We do not lay claim to any particular brilliancy in the field of discovery though in that America stands in the foremost rank; but we are at least to be complimented for observing and acting upon the greatest fact that the vast military systems of the world have yet disclosed. True, our celebrated eugolist, Lord Wolseley, does not discuss method, and says wages are an incentive to achievement; but one of his discipline and comprehension can not well help knowing that methods, or scientific systems, are back of all effective expression of combined energies. If the difference that distinguishes the American from the European soldier, or rather that between the two armies, is sought for, it will be found in the methods that govern them. They determine primarily the rank of armies as they do of all other organized bodies of large dimensions. And when two military systems are brought into comparison it is the principle of the superior one that triumphs. What, then, is the principle underlying the great armed force of Europe? and what that underlying the very meager one of the United States? The one is to be always on the verge of action and ready to plunge forth into battle when called, and the other is to lie in repose and await emergencies. The latter has this immense advantage-that you do not have to forget and discard a mass of ideal and impractical rubbish. The lament of the British soldier in Africa is that he can not get away from his tactics, which actual warfare has shown to be mainly worthless; and his beastly tactics in the Revolution helped mightly to establish American independence.

After all that has been seen, and said, and done, it is pretty plainly evident that we have the right idea of military as well as civil affairs. Americans are not even accustomed to account themselves among the first of the powers in arms, and yet their pre-eminence is frankly finally admitted by unquestioned foreign authority. Admirable, however, as the methods of our army are on the whole, they do not reach the standard

of the navy in one thing, and that is in the development of tactics. Indeed, the nub of the whole military problem is to be found in the highly original plans of the American naval officers for arranging and carrying forward a battle. They are not ruled by written tactics. This very weighty fact was brought out by Edward M. Tutt in an interview with Admiral Brown, of Indianapolis. Mr. Tutt's article was on naval tactics, and in an endeavor to learn what books on this subject are used he elicited from the admiral the rather surprising information that there are, in particular, none. The tactics of the navy, said Admiral Brown, are developed by the progress of the fight. It is worth knowing that American naval officers largely map out their fights in action, and we did not know it until Admiral Brown said so. Thus, through the efforts of special newspaper writers many of the finest truths that, but for them, would forever lie buried are brought to light. They cover an extensive field and a most important one.
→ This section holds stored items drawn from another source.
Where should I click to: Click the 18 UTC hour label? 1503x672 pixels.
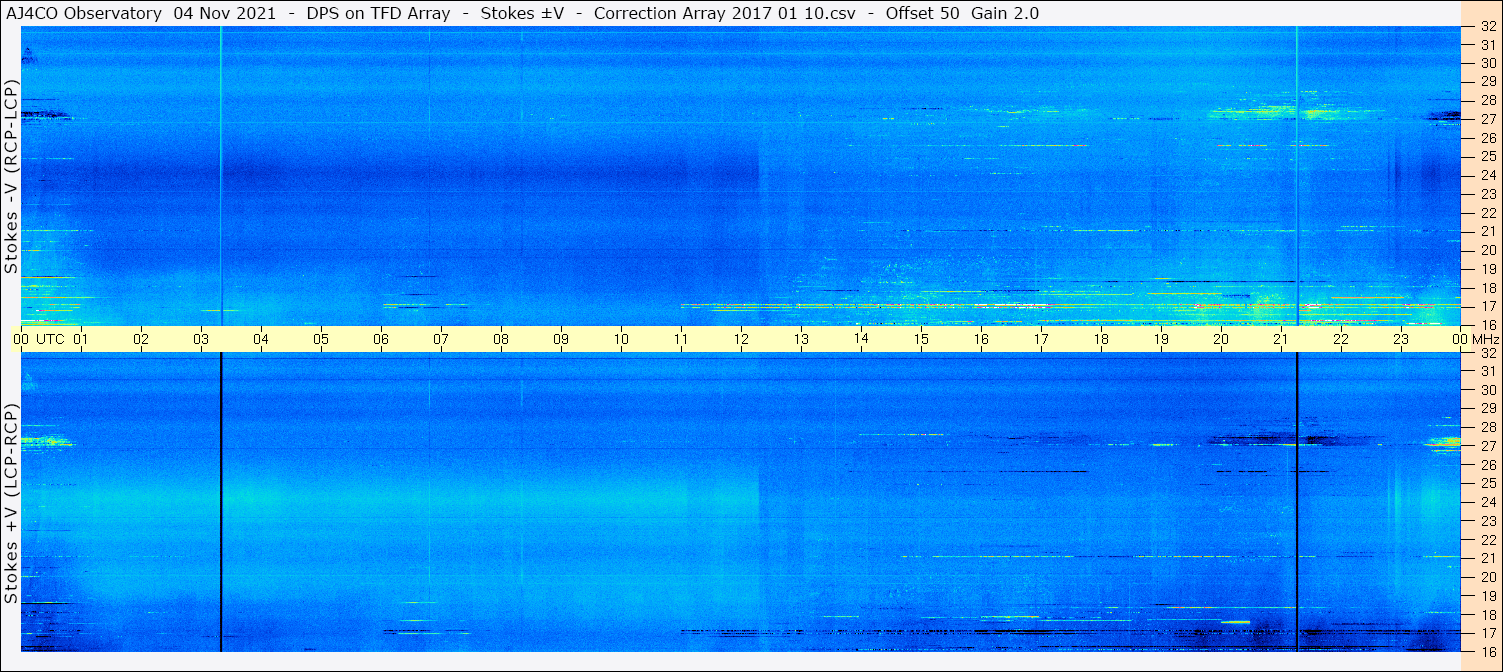click(1101, 339)
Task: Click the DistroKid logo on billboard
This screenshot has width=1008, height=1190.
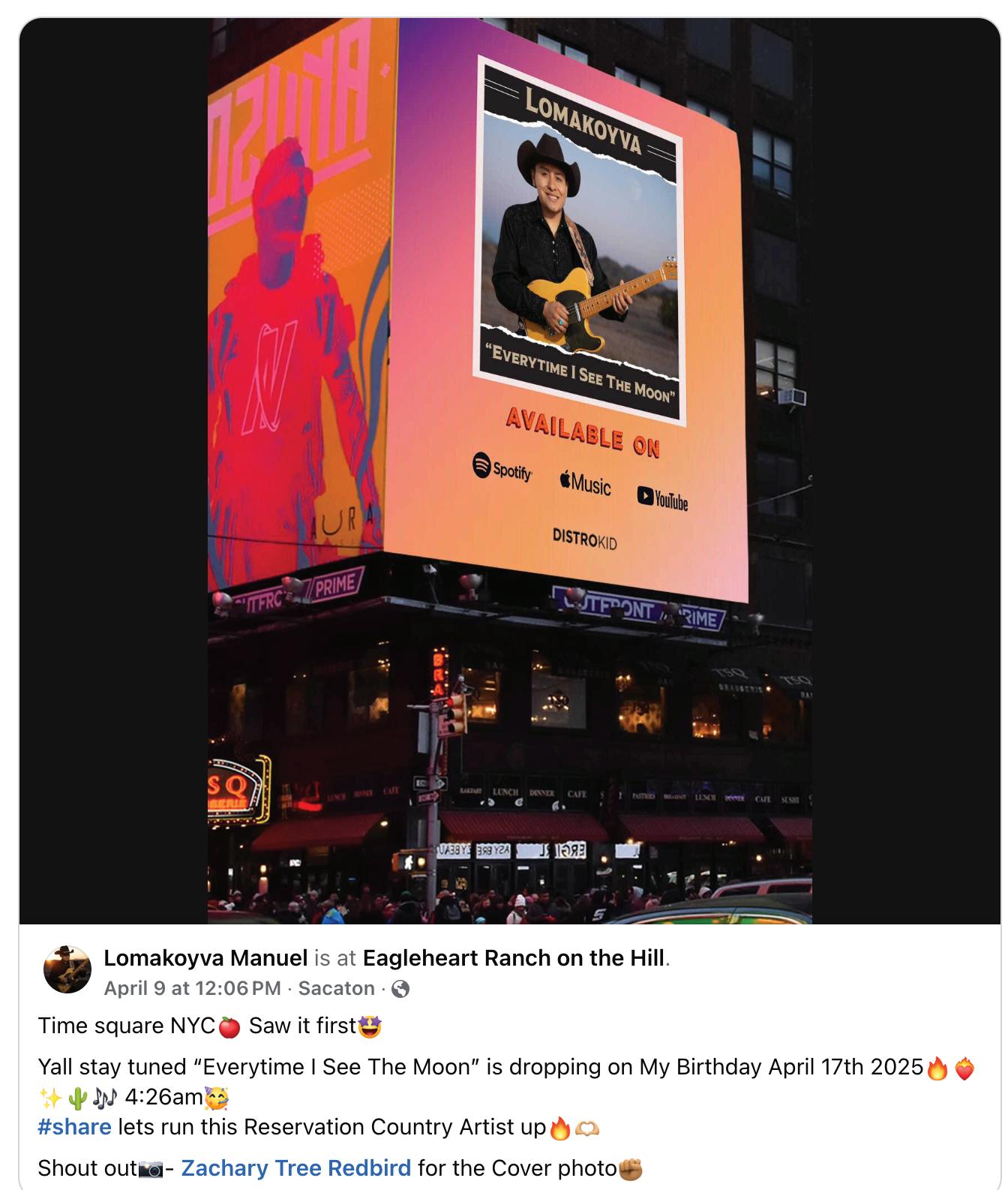Action: pyautogui.click(x=584, y=538)
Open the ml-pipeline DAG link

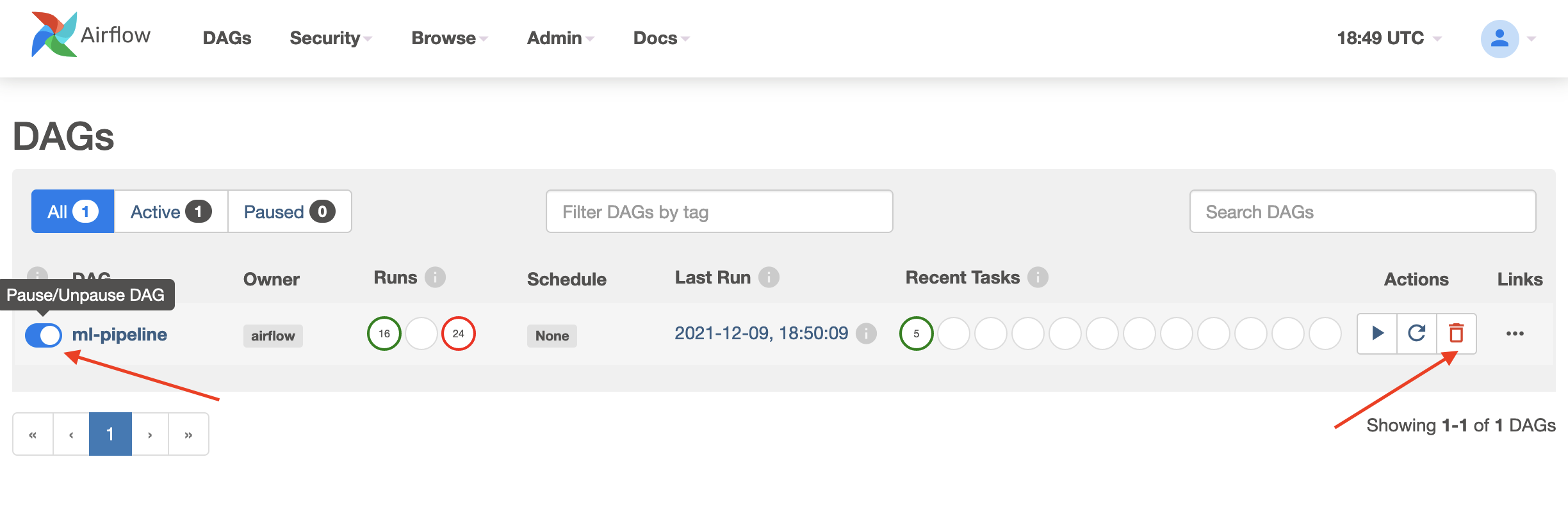[119, 334]
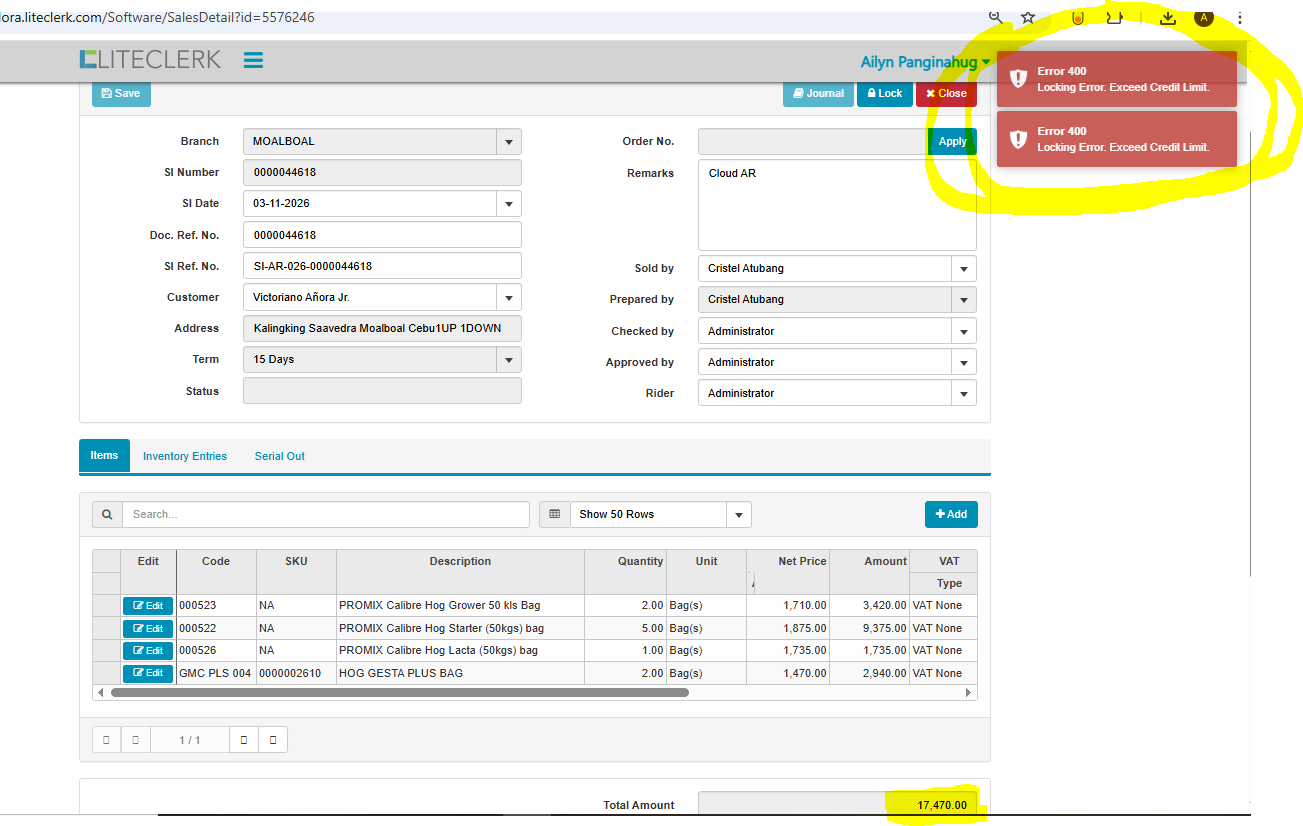Open the Sold by dropdown
Image resolution: width=1303 pixels, height=826 pixels.
pos(963,269)
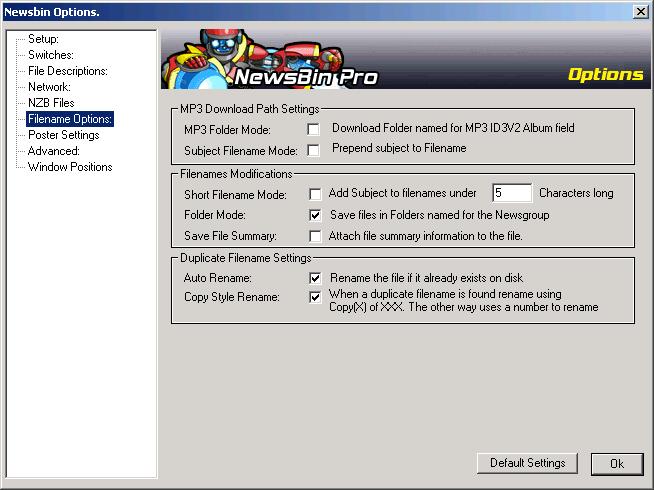
Task: Open Poster Settings page
Action: (63, 135)
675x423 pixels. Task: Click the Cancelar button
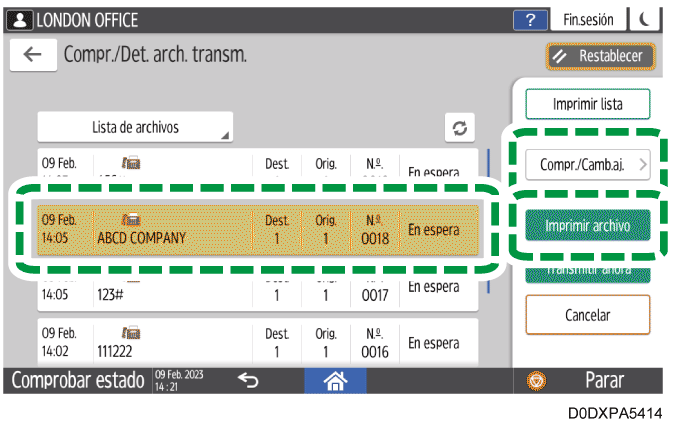pyautogui.click(x=588, y=315)

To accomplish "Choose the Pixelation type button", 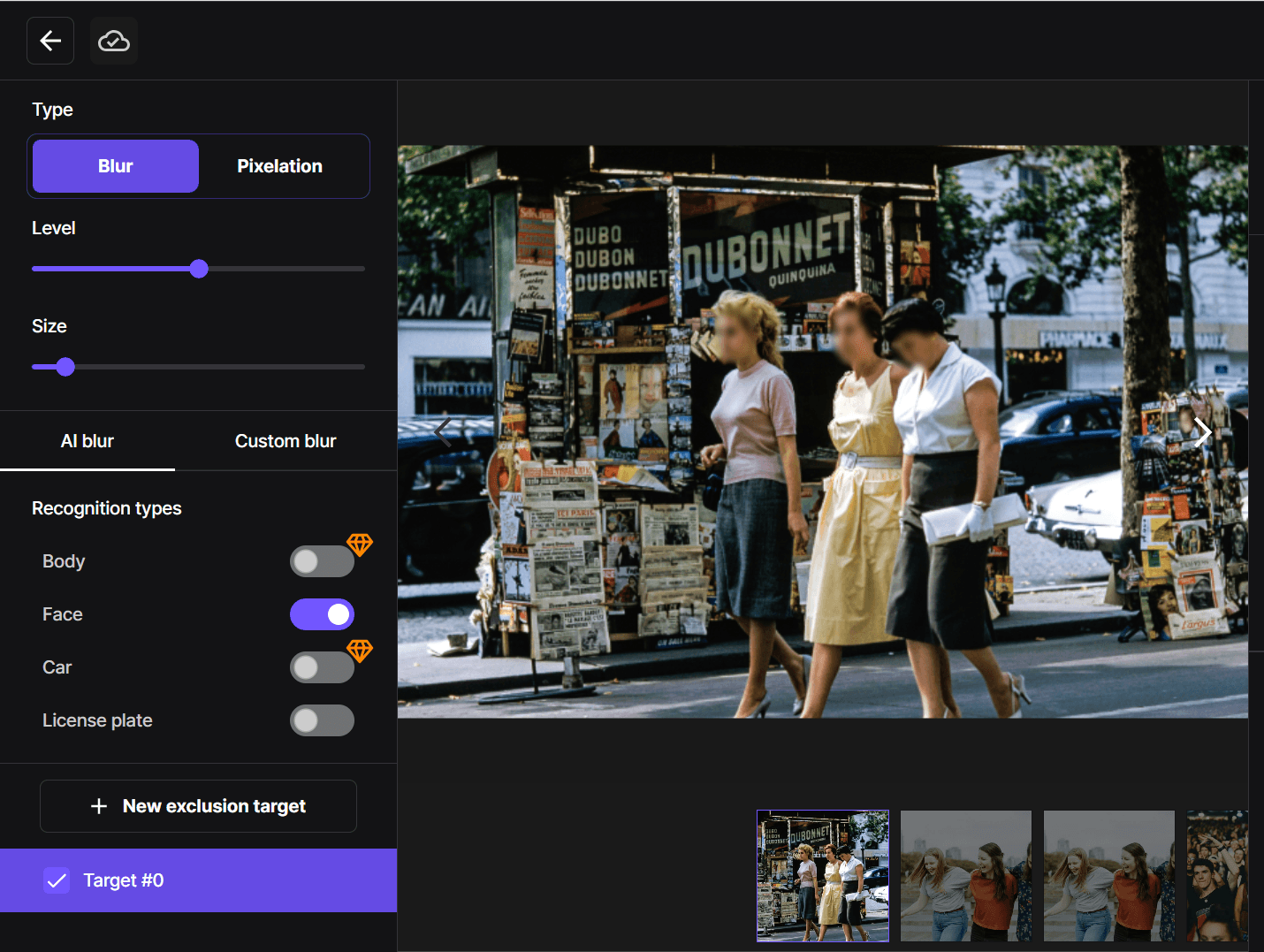I will pyautogui.click(x=279, y=166).
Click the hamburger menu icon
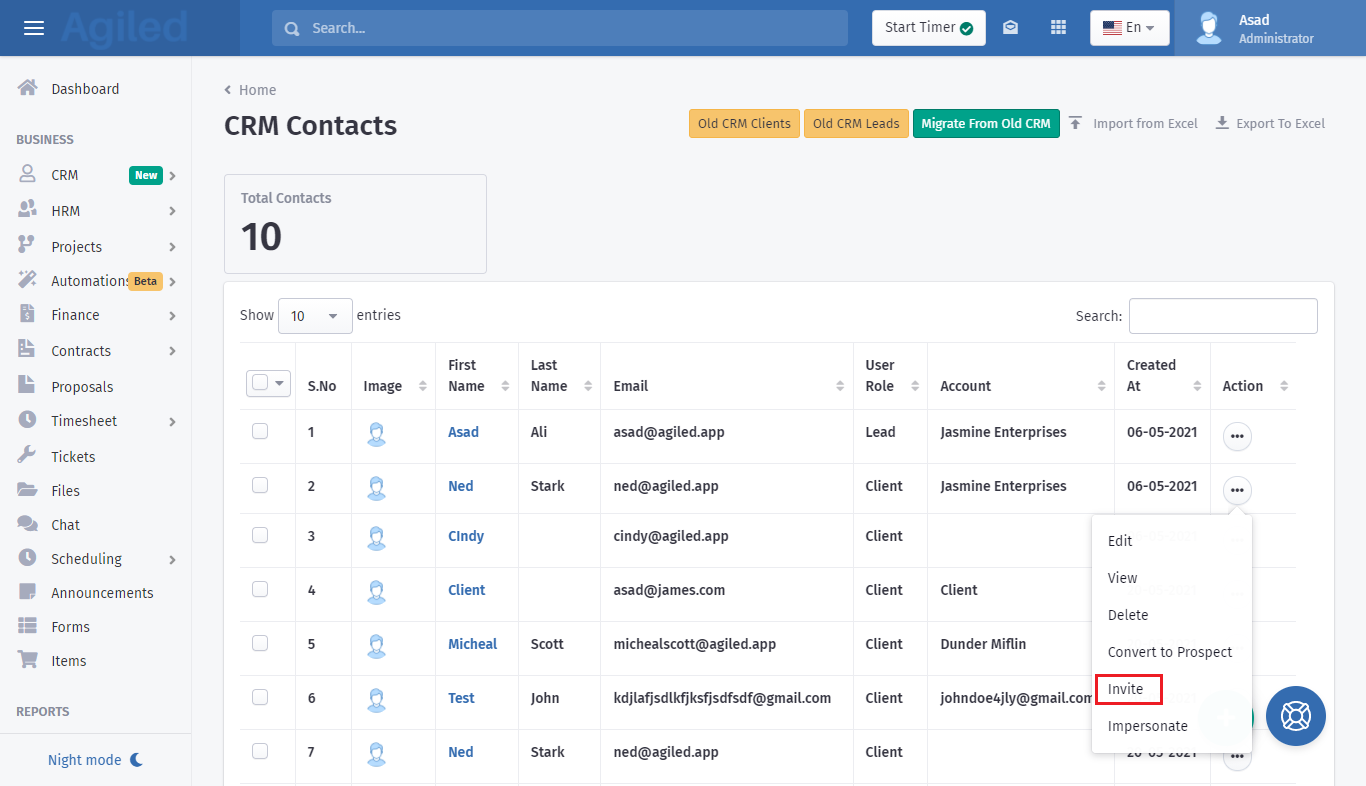The image size is (1366, 786). 34,28
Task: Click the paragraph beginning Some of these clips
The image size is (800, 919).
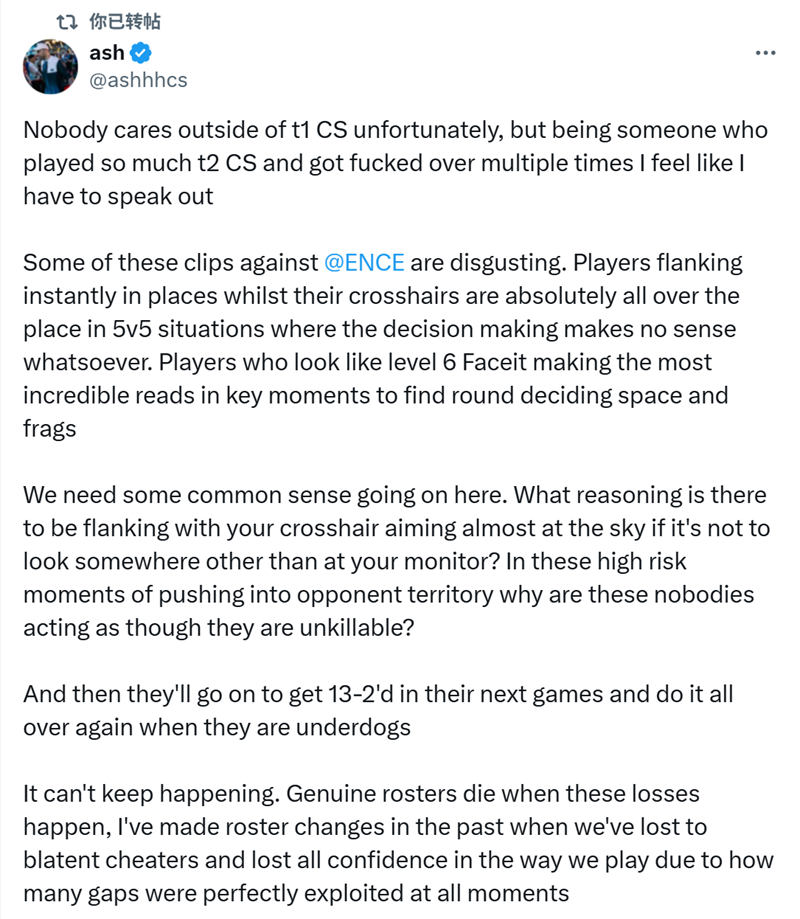Action: (383, 345)
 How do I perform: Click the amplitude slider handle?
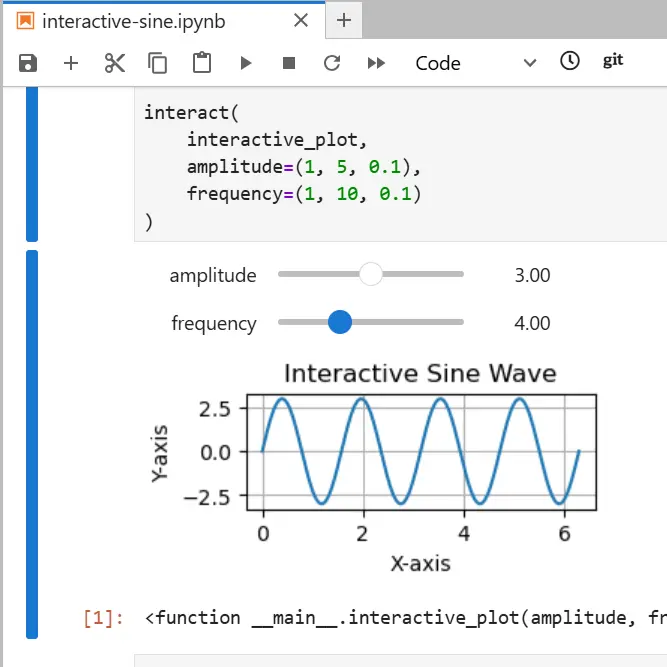coord(370,275)
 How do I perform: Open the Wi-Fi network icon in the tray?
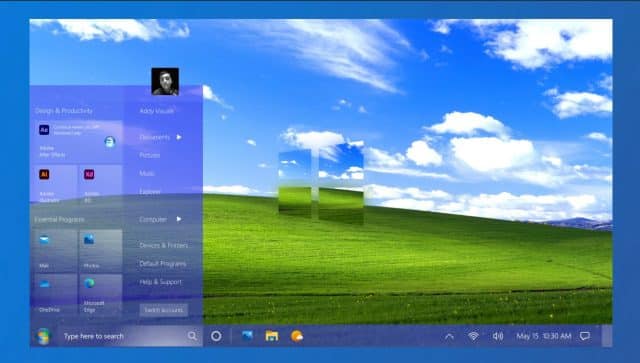pyautogui.click(x=473, y=336)
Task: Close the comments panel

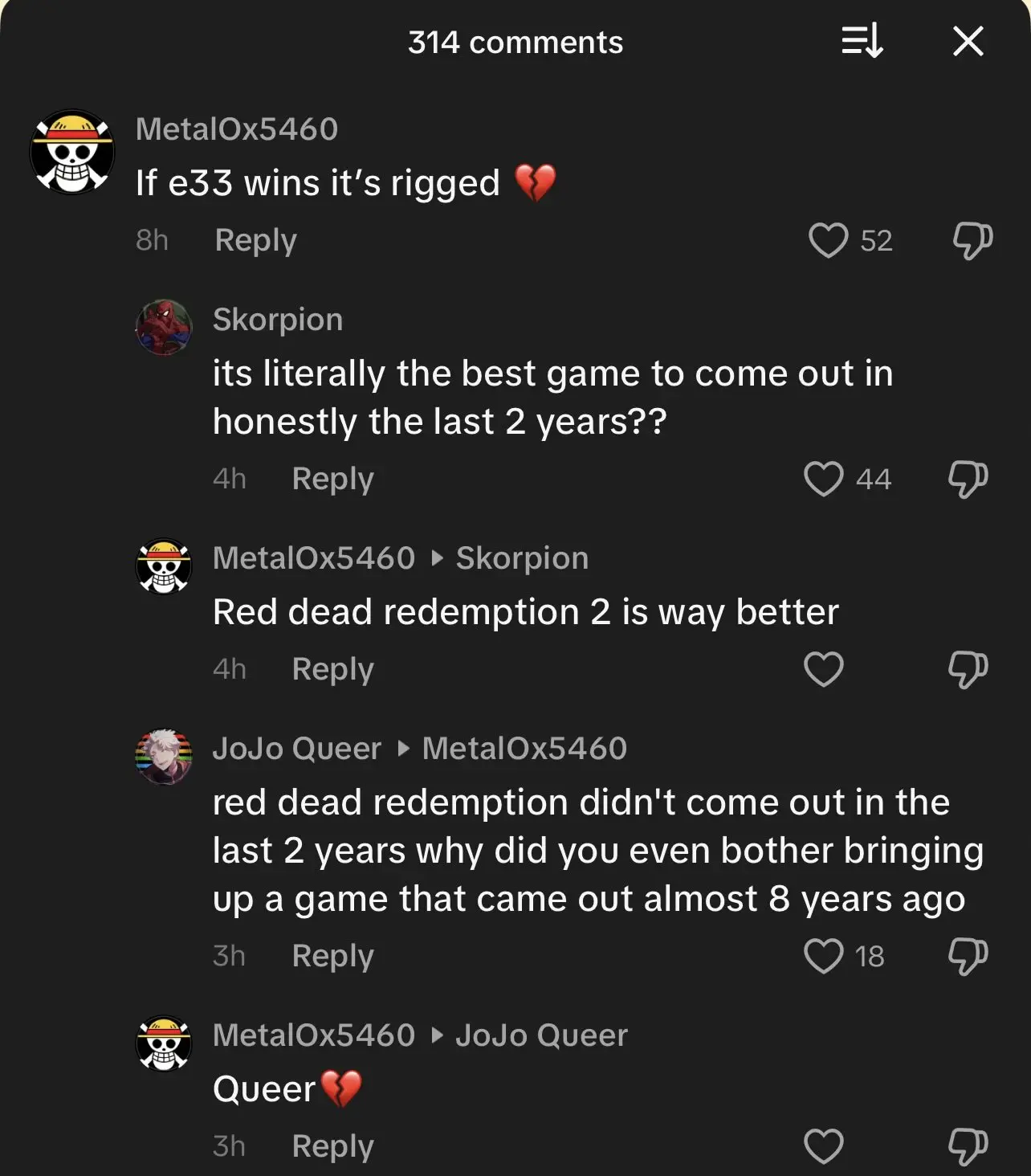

It is not in the least amiss to say that this naval theory of permitting battle plans to develop themselves by prevailing situations and circumstances is worthy the serious consideration of army officers, for it was employed by the greatest captain the world has known. Napoleon dispensed with discipline and made his dispositions on the field. He had been through the military schools, but he flew in the face of all the European tacticians. His army in camp did very little drill duty, and he fought it in a way to make Austria, Russia and Prussia revise their books. He let the light fall in detail on the innumerable weaknesses of the old system, and now, having escaped criticism for nearly a century, we disclose its absurdity as a whole.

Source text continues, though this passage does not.